Magdalini Paschali et al. Predict Intell Med. 2025.

Abstract

Recent advancements in medicine have confirmed that brain disorders often comprise multiple subtypes of mechanisms, developmental trajectories, or severity levels. Such heterogeneity is often associated with demographic aspects (e.g., sex) or disease-related contributors (e.g., genetics). Thus, the predictive power of machine learning models used for symptom prediction varies across subjects based on such factors.

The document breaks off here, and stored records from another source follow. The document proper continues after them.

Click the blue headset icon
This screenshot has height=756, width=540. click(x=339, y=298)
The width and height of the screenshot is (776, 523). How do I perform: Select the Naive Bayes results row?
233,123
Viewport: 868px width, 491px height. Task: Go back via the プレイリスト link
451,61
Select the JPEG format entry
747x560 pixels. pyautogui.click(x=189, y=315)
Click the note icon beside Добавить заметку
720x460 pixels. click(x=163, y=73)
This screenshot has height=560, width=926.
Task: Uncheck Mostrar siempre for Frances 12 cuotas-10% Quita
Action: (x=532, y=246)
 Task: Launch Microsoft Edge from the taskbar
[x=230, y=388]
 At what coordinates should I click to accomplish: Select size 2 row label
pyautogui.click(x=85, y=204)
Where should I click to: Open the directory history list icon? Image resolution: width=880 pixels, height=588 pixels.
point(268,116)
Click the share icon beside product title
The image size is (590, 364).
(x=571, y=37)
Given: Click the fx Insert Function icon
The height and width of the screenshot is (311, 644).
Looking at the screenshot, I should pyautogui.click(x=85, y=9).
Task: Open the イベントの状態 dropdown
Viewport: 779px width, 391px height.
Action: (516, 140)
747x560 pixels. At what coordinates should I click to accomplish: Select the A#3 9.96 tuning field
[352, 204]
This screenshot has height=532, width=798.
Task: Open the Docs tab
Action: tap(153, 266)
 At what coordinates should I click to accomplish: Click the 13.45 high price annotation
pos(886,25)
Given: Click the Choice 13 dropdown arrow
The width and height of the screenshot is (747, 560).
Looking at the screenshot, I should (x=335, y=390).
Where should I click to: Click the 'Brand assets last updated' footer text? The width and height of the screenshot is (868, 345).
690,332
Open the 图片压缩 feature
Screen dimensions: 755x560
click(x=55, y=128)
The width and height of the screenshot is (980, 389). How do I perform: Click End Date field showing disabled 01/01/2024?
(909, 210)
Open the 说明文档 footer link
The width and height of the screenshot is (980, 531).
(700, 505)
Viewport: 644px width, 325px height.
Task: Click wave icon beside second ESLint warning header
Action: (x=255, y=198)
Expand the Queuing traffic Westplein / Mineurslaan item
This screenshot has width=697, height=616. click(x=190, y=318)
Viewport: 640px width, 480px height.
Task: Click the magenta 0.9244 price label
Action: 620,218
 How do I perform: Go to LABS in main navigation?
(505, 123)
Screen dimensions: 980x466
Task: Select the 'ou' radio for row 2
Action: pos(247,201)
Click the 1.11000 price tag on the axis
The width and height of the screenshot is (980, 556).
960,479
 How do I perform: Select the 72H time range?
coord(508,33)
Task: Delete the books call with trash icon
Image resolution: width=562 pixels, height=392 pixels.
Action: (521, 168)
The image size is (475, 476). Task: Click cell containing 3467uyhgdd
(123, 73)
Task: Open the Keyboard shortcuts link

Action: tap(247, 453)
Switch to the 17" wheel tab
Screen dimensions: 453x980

To model this heterogeneity, one can assign each training sample a factor-dependent weight, which modulates the subject's contribution to the overall objective loss function. To this end, we propose to model the subject weights as a linear combination of the eigenbases of a spectral population graph that captures the similarity of factors across subjects. In doing so, the learned weights smoothly vary across the graph, highlighting sub-cohorts with high and low predictability. Our proposed sample weighting scheme is evaluated on two tasks. First, we predict initiation of heavy alcohol drinking in young adulthood from imaging and neuropsychological measures from the National Consortium on Alcohol and NeuroDevelopment in Adolescence (NCANDA). Next, we detect Dementia vs. Mild Cognitive Impairment (MCI) using imaging and demographic measurements in subjects from the Alzheimer's Disease Neuroimaging Initiative (ADNI). Compared to existing sample weighting schemes, our sample weights improve interpretability and highlight sub-cohorts with distinct characteristics and varying model accuracy.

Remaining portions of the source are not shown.